CINCINNATI -- We celebrate Black History Month in February, but the previously untold history and rich heritage of Cincinnati's African-American community will now be available year-round on a new online project.
The Black Agenda Cincinnati and The Cincinnati Herald have launched Cincinnati Black History, a digital hub for user-submitted stories about the unique experiences and lives of black Cincinnatians.
The goal of this project is to give the public an opportunity to share and preserve its unfiltered, personal stories of heritage in its own voices.

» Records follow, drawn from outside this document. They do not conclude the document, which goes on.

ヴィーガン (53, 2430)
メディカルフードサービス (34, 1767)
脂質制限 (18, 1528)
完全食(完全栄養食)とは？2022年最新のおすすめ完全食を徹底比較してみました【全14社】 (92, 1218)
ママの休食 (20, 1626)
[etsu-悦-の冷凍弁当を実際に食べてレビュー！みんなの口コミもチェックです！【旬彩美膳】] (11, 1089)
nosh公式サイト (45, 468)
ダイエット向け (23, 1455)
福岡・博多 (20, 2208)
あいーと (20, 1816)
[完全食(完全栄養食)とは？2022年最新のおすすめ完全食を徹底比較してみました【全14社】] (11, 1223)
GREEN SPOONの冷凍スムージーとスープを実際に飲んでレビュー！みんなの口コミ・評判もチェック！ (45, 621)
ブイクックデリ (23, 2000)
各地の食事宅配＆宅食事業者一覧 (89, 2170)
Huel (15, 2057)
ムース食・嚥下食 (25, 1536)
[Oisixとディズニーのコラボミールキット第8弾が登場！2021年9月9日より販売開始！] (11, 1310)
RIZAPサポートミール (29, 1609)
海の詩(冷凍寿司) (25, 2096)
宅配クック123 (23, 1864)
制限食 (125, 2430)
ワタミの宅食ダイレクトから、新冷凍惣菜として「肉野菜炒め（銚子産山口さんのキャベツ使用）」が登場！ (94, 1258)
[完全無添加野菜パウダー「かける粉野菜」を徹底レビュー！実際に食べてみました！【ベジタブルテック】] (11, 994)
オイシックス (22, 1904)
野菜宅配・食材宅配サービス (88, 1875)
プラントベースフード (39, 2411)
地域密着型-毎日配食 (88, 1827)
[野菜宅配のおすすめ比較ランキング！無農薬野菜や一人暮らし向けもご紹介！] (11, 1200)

“We, as African-Americans, typically have our stories told for us — in history books and schools, television and movies. And while we seem to be entering a time where our fight to have true ownership over our narrative is breaking through, it’s a struggle that’s far from over,” wrote Dwight Tillery, Black Agenda Cincinnati co-convener, in a news release. “That’s why the Black Agenda Cincinnati and The Cincinnati Herald are coming together to give us a chance to tell our history, share our experiences and preserve them in one place for posterity.”
People within Cincinnati’s African-American community are invited to submit their stories through the site. They’ll also have the opportunity to include photos and will be able to organize them under a variety of categories, including business, slavery, sports, civil unrest and several more. Tutorials on the site will help guide users through the process.

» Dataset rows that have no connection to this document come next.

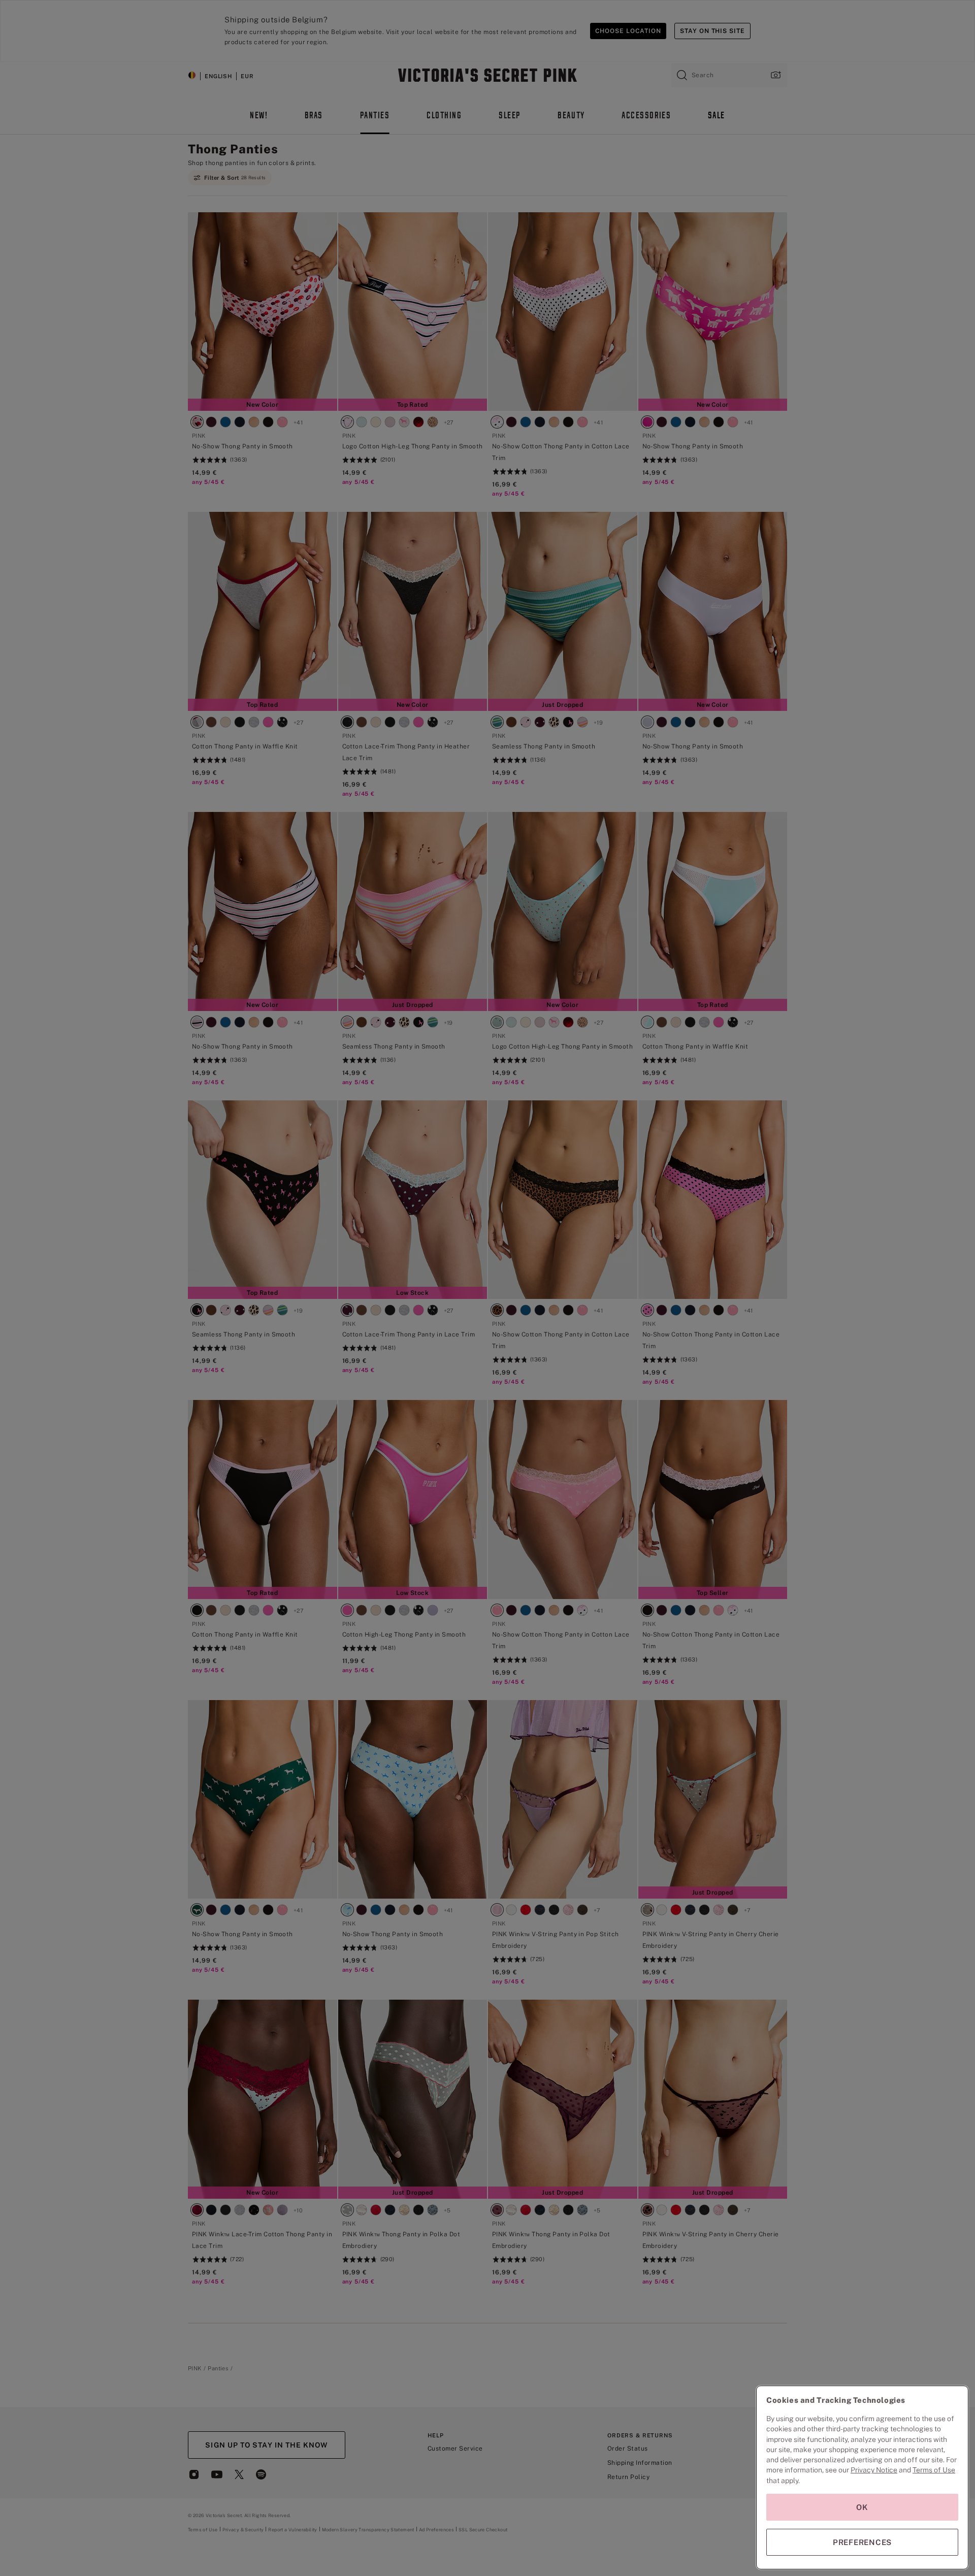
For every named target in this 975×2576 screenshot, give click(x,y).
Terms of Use (934, 2470)
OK (862, 2507)
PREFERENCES (862, 2542)
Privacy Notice (874, 2470)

“As the leading African-American multimedia publisher in the region, working with The Black Agenda Cincinnati on Cincinnati Black History was a natural extension of what we do every day -- tell the stories of the African-American community,” said Jan-Michele Lemon Kearney, publisher of The Cincinnati Herald. “This is an educational and experiential online destination where we can reclaim our narrative by simply sharing our stories that make us who we are today. Whether the accounts are from our own lives, the stories of our ancestors or our hopes for our descendants’ futures, this is a place where our history can live on in a voice that is our own and no one else’s.”